At the time Raul Llorente (petitioner) filed his petition herein he resided in Jamaica, N.Y. Petitioner did not file a Federal income tax return for calendar year 1974. Petitioner's wife, Cristina Llorente, filed a Federal income tax return for 1974 utilizing the filing status of married filing separately on which she reported gross income of $ 779. Two of petitioner's children, Carlos and Nestor, were students and lived with their parents during 1974. Petitioner's wife claimed Nestor as a dependent on her 1974 tax return.
Petitioner was born in Colombia, South America, and first came to the United States on February 2, 1965. Upon immigrating to the United States, petitioner brought with him $ 1,500 in *262 cash.
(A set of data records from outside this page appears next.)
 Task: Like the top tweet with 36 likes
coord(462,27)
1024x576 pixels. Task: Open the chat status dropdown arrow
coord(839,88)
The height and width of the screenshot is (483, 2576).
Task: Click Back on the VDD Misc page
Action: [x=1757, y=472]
In August 1972, petitioner had $ 11,000 in savings of which he used $ 10,000 for a downpayment on his personal residence.
Petitioner and his wife reported gross income in the amount of $ 13,020, of which $ 565 represented interest income, on their joint Federal income tax return*142 for calendar year 1973.
Petitioner's and his wife's cost of living for 1974 was between $ 900 and $ 1,000 per month. That amount included the one or two trips made by petitioner to Colombia at a cost of approximately $ 380 per trip. In January 1974, petitioner purchased the LaPaz Bar and Grill for $ 9,000 cash.
During 1974 and part of 1975, the New York City Police Department maintained an undercover investigation of illegal narcotics activity. As a result of that investigation, petitioner was arrested on March 8, 1975. At the time of his arrest, petitioner's bail was set at $ 1 million but was subsequently reduced to $ 300,000. Petitioner never raised the bail. On April 1, 1975, an indictment was filed in the Supreme Court of the State of New York against petitioner, accusing him of the crime of conspiracy in the first degree to commit the crimes of criminal possession of a controlled substance in the first degree, criminal possession of a controlled substance in the third degree, and criminal sale of a controlled substance in the first degree for the period from February 1974 to March 8, 1975.
On May 24, 1977, petitioner entered a plea of guilty to the crime of attempted conspiracy*143 in the first degree to cover the indictment, and was sentenced on September 6, 1977, to time served, i.e., the time petitioner had spent in jail following his arrest on March 8, 1975, to his sentencing on September 6, 1977.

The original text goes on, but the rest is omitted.